The PRESIDING OFFICER. The Senator from Vermont.

Mr. LEAHY. Mr. President, I will be very brief on this. There was another unanimous consent request just now to which the distinguished senior Senator from Nebraska objected. I join in that objection. The Senator from Nebraska is a distinguished veteran. In fact, he is the only person I have ever served with in either body that has been awarded the Congressional Medal of Honor. He is a servant of his country in every sense of the word.

Mr. President, the reason we were objecting is not that people would hesitate to vote on this, but a 2-hour proposal is not realistic. We are dealing here with a proposal to amend the Constitution of the United States. That is something that, as Madison put it, should be reserved for `certain great and extraordinary occasions.'

This is a serious issue--one deserving of our full attention, our most thoughtful consideration, and our most serious debate. Instead, we are asked to consider this at the most hectic time of the entire legislative calendar--at the end of a session when the attention of Senators quite properly is focused on passing the necessary appropriations bills so that we will not once again shut down the Federal Government. This is inappropriate timing. I might say that it is entirely unnecessary.

This amendment was reported by the Judiciary Committee on June 24, over 3 months ago. The committee report was sent to the Senate on September 1, over a month ago. This amendment could have been brought up at any time.
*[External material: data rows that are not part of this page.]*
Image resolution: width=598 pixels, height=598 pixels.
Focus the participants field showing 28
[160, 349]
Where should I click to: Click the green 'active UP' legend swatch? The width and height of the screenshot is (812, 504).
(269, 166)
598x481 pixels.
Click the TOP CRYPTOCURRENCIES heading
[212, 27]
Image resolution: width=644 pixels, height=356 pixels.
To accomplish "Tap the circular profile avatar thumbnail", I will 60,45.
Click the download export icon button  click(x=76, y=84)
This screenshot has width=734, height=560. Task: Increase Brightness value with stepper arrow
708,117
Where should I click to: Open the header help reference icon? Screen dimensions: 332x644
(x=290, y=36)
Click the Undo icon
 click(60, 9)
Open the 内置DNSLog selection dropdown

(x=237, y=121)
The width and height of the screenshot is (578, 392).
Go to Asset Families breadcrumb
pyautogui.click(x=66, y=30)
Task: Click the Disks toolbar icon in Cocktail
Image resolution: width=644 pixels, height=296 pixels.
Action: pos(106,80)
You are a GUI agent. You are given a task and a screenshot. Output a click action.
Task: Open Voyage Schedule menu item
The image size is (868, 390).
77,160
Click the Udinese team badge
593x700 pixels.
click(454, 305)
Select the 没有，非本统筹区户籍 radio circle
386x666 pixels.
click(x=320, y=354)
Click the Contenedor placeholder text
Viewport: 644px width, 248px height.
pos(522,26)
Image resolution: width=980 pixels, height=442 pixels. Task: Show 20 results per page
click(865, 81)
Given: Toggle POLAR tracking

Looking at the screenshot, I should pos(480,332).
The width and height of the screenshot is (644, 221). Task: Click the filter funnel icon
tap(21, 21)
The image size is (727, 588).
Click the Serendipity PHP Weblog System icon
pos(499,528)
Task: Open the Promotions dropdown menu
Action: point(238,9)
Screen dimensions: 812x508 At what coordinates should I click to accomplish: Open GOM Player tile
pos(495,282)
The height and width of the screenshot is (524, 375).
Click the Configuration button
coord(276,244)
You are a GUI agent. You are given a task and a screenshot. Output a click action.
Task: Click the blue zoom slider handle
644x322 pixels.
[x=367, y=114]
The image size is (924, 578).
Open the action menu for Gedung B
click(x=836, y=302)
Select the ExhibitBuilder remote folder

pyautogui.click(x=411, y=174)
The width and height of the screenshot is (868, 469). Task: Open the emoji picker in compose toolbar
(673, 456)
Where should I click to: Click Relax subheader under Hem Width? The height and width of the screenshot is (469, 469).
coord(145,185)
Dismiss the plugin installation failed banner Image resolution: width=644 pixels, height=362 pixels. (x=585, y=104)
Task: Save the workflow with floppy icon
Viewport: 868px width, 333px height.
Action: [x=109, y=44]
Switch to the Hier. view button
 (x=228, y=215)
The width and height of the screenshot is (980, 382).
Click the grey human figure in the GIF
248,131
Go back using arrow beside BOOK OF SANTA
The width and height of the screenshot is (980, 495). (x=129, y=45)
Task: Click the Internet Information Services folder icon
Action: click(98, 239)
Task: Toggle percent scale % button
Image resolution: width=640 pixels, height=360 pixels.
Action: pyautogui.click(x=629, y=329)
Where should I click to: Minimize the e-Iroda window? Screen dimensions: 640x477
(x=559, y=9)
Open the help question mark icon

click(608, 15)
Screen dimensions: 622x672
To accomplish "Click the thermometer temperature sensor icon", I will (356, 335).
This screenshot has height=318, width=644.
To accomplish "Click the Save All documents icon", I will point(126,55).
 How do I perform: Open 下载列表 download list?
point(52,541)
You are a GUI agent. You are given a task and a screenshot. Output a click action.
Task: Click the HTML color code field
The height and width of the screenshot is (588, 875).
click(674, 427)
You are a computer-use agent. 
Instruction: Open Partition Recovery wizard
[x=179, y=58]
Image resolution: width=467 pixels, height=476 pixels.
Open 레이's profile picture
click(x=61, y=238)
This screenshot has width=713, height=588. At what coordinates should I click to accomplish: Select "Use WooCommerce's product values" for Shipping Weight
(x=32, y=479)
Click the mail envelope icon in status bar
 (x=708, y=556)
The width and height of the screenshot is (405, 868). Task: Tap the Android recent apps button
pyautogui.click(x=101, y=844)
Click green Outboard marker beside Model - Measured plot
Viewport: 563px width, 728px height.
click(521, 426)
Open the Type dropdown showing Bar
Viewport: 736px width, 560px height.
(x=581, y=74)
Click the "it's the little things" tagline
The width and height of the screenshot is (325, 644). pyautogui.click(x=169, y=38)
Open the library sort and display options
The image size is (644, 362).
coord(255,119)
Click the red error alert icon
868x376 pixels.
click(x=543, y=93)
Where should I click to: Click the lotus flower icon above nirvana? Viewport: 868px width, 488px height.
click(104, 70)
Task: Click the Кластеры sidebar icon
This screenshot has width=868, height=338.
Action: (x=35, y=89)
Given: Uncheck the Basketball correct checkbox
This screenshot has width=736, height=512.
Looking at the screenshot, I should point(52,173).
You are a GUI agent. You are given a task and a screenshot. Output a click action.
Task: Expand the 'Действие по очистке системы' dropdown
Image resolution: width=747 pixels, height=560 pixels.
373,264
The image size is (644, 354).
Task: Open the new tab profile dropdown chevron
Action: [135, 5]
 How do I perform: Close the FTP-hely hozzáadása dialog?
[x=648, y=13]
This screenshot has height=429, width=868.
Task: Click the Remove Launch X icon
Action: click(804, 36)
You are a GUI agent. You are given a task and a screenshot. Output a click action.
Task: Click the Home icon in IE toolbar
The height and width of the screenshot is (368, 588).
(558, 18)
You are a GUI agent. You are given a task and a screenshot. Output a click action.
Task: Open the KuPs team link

I ask, why is it being proposed to be brought up now? It would be nothing less than irresponsible for us to consider it in the short, hectic time line that is available. As if this matter could be made worse, we are asked to consider it not only during 2 hours of debate, but also when one of our most distinguished colleagues, also a distinguished veteran of World War II and of the Korean conflict, Senator Glenn, necessarily is absent on a dangerous and important project on behalf of the Nation.

Frankly--I don't want to interrupt the conversation going on to the right of me, Mr. President. So I will withhold for a moment.

The PRESIDING OFFICER. May we please have order on the Senate floor?

The Senator from Vermont.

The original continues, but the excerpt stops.